Ein Dorf lag noch auf unserem Besichtigungsplan. Jedoch befand es sich weit oben in den Bergen. So fuhren wir denn erst einmal nach Mazar zurück, um uns einen Führer zu holen. Denn unser Weg sollte entlang von Minenfeldern führen, und so war es besser, auch jemanden dabei zu haben, der wusste, wo die Minen lagen. Da es bereits Mittag war, nahmen wir noch ein paar Wassermelonen mit auf die Fahrt. In einem der südlichen Vororte von Mazar fanden wir dann unseren Führer. Und ab ging die Fahrt in die Berge.  

 

In den Engen Gassen der Vororte kamen unsere Jeeps kaum durch und manch Fahrradfahrer musste sich mit einem Sprung gegen die Wand vor Sultans Fahrkünsten retten. Bald lagen die letzten Hütten hinter uns und eine Schotterpiste zog sich in Richtung Berge. Sultan fuhr mittlerweile neben der Straße - das war einfach bequemer. Unterwegs überholten wir dann einen "Taliban-Jeep", auch wenn der Wagen wohl eher zu einem Warlord der Nordallianz gehörte. Aber die Jungs waren friedlich und ich war froh, dass ich trotz der Schlaglöcher während der Fahrt dieses Bild hinbekam.

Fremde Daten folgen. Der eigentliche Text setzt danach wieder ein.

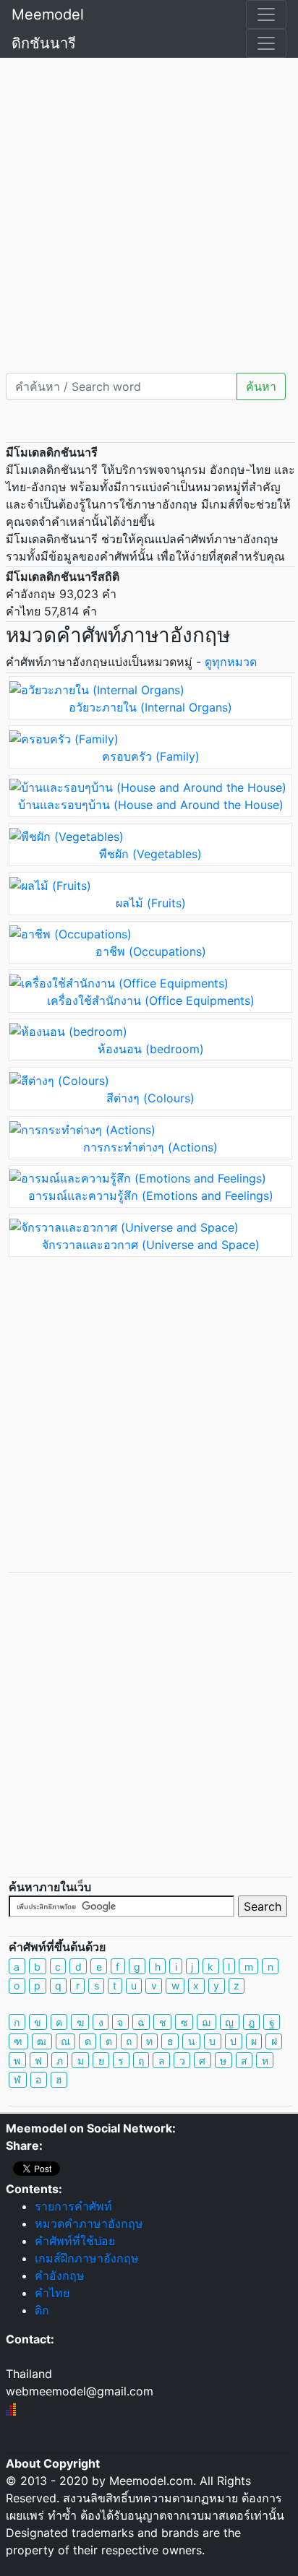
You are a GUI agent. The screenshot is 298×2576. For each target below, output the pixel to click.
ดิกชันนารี (44, 43)
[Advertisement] (149, 214)
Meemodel (48, 14)
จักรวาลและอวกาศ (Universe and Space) (151, 1244)
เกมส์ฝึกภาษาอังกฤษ (87, 2258)
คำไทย (52, 2293)
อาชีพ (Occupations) (150, 951)
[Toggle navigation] (266, 14)
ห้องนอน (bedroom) (151, 1049)
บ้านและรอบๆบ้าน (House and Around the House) (151, 805)
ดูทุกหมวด (231, 661)
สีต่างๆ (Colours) (150, 1098)
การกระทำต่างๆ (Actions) (150, 1147)
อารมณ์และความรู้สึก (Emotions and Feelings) (150, 1195)
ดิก (42, 2310)
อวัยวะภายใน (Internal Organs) (150, 707)
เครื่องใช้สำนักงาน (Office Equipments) (151, 1000)
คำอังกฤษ (60, 2275)
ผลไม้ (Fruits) (151, 903)
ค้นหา (261, 386)
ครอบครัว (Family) (151, 756)
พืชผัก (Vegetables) (150, 854)
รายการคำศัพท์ (73, 2206)
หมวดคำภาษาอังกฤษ (89, 2223)
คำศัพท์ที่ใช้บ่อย (75, 2241)
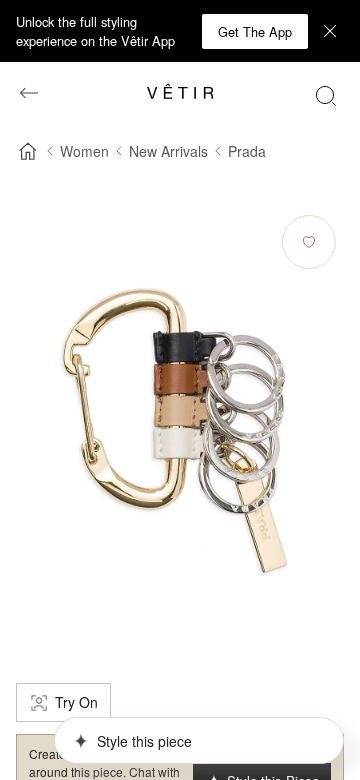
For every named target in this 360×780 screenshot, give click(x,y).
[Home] (28, 151)
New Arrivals (168, 151)
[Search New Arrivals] (326, 95)
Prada (247, 151)
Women (84, 151)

Wir fuhren über ein Staubpiste südlich des Flughafens von Mazar auf die Berge zu. Im Wagen war es brütend heiß und die Zeit dehnte sich wie Kaugummi. Immer wieder kamen wir in die Staubwolke des vorausfahrenden Wagens mit Rupert, Taj und unserem Führer. Ich fuhr mit Ulrich und Sultan im zweiten Wagen. Nach über einer Stunde erreichten wir dann langsam den Fuß der Berge - zumindest die ersten Getreidefelder der Bergdörfer.  

 

In den Felsen neben unserem Weg waren immer wieder Löcher zu sehen - Unterschlupf der Nordallianz, die in diesem Bereich ihren Rückzugsraum hatte. Von unserem Weg war aber auch nicht mehr viel geblieben: Wir fuhren nun in einem ausgetrockneten Flußbett und auf staubigen Pfaden über tiefen Landeinschnitten dahin. Unterwegs überholten wir sogar einen LKW, der sich hier seinen Weg durch Gelände bahnte, dass selbst den ausgewachsenen Geländewagen richtige Probleme bereitete.

Nach einer endlos erscheinenden Fahrt dann der Fuß der Berge. Zu unserer Überraschung stande am Eingang eines kleinen Tales gut fünzig Panzer in der Sonne und präsentierten ihre Rohre. Sultan fuhr ungerührt daran vorbei - die Panzer eines Warlords, die von der ISAF nach hier oben verbannt worden waren. Hinter der "Paradefläche" folgte dann eine schmale Schlucht, durch die sich das Bett eines Flusses zog. Wir fuhren an Eselskarawanen vorbei in die Welt der Berge...  

 

Langsam wurde mir bewusst, warum dieses Gebiet Rückzugsraum der Nordallianz war: die Schlucht war sehr gut gegen anrückende Feinde zur verteidigen. Am Ende der Schluchte stand das Wrack eines Panzers, der den Eingang des Tales ganz allein sehr gut verteidigen konnte. Wir fuhren weiter durch das ausgewaschene Flußbett. Bisher waren wir noch nicht mit Minenfeldern in Kontakt gekommen. Mittag war längst vorbei und die Sonne hatte uns allen sehr stark zugesetzt. Aber noch war keine Zeit für Pausen.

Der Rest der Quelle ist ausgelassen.